To kick things off, all that’s necessary is sbatch batch-job.slurm. Once the job launches, a series of output files will be generated, one for each task and one for the parent batch job itself.

In your slurm-#########-task-0.out file, you’ll see the instructions for port forwarding the Spark UIs to you local machine. Simply run these commands from a new terminal session, for instance:

ssh -L 8080:vmpXXXX:8080 -L 4040:vmpXXXX:4040 vunetid@login.accre.vanderbilt.edu

The Spark Master UI

In your favorite web browser, navigate to localhost:8080; this UI is useful for making sure that your cluster has been set up appropriately. It lists the wokers deployed, their memory allocation, and any jobs running on the cluster:

The Spark Job UI

At localhost:4000 you’ll find this UI (provided a job is running): This UI is particularly cool because it renders nice SVG graphics depicting the all the steps of your job:

And finally, here’s a video clicking through the web UIs, but trust me, it’s much more fun to look at your own job.

Final thoughts

Since we’ve started the Master and Workers as non-terminating jobs, the SLURM job will run until the time limit is reached or until the job itself is cancelled. There’s no reason the client is limited to a single job submission, however.

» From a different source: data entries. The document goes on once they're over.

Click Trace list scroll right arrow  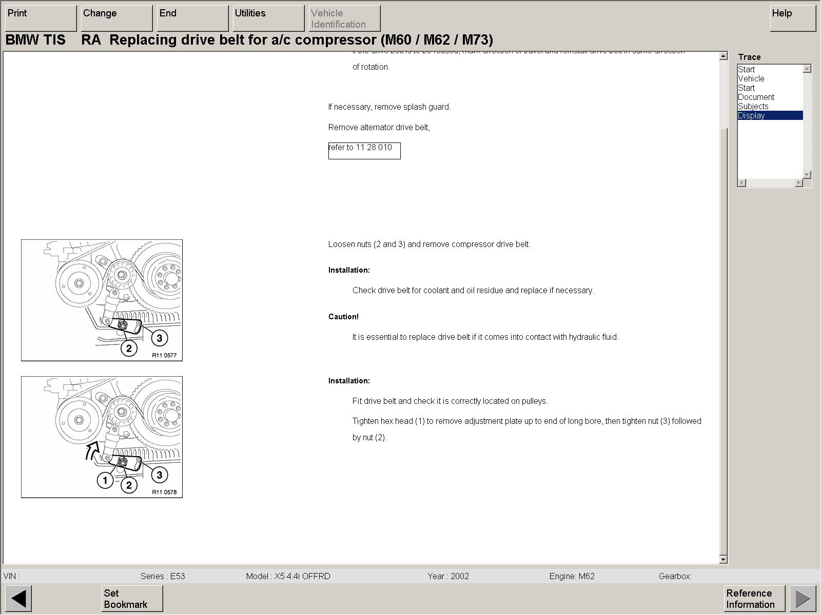click(x=798, y=183)

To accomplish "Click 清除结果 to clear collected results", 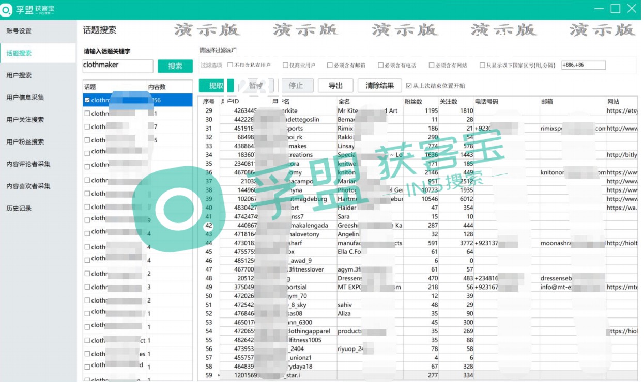I will 379,85.
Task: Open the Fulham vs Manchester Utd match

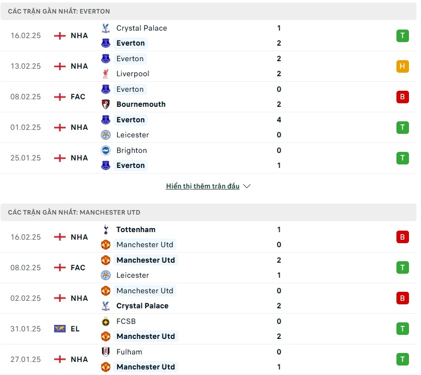Action: tap(211, 359)
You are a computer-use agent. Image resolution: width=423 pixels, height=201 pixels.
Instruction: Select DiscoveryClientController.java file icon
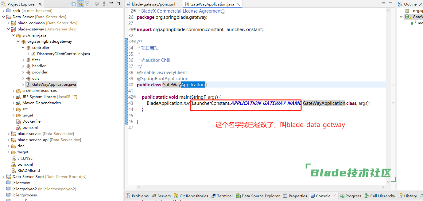tap(33, 54)
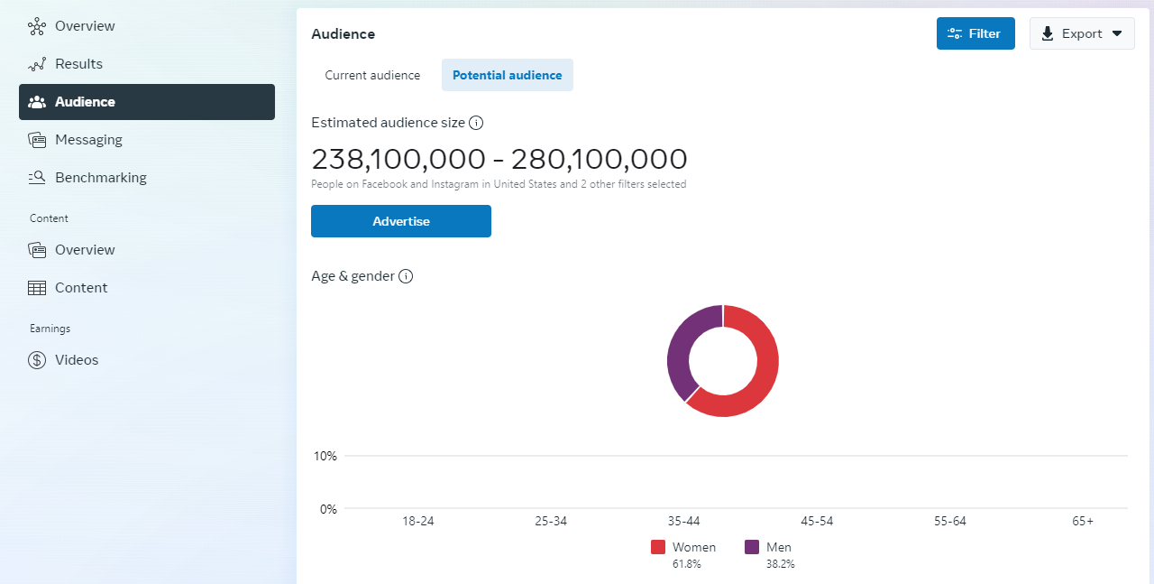
Task: Open Content section Overview in sidebar
Action: coord(85,250)
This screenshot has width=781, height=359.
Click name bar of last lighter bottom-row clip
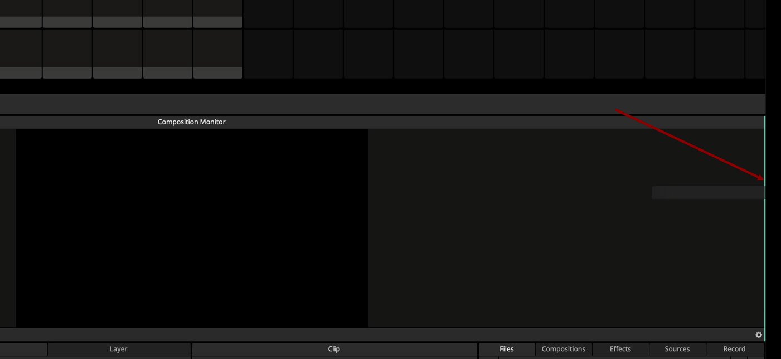click(217, 73)

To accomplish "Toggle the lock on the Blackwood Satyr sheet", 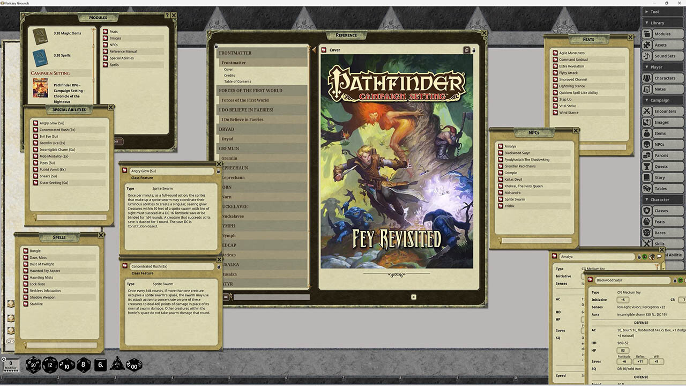I will [674, 281].
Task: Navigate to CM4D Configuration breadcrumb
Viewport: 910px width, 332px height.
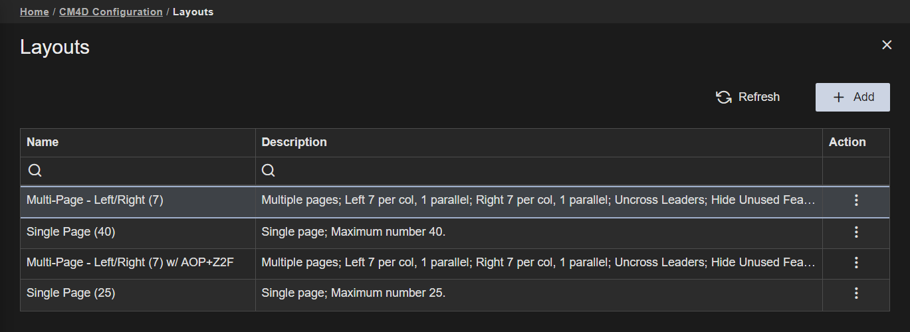Action: pyautogui.click(x=111, y=12)
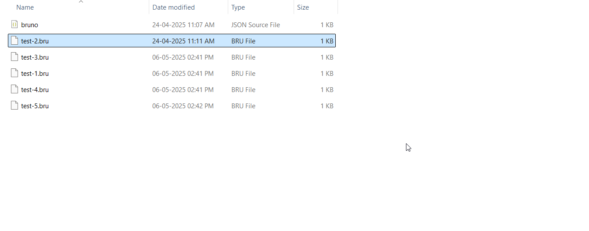Click the test-3.bru file icon
Viewport: 589px width, 231px height.
[14, 57]

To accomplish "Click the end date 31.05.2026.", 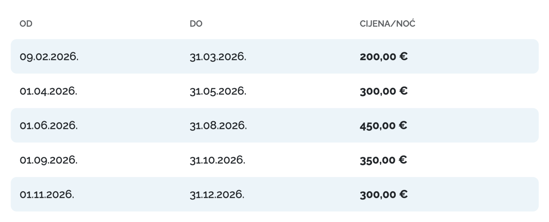I will [x=218, y=91].
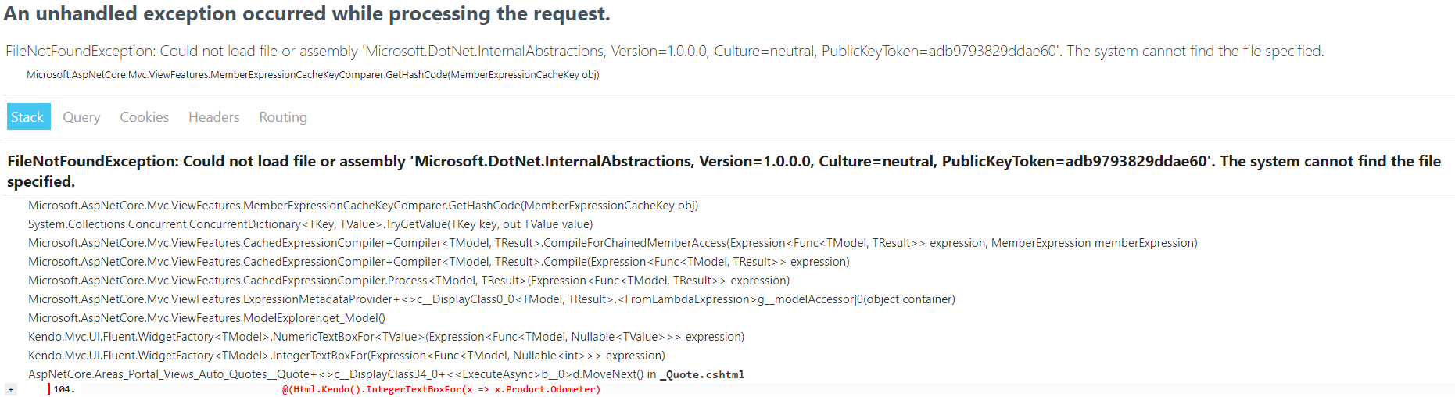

Running Spark on top of SLURM might be useful for researchers who’ve already got lots of data stored on a shared filesystem on the cluster and don’t really want to move it to HDFS and back again. It’s easy to imagine a number of one-off jobs that a researcher could construct to analyze their data, and Spark provides a convenient way of composing those jobs quickly.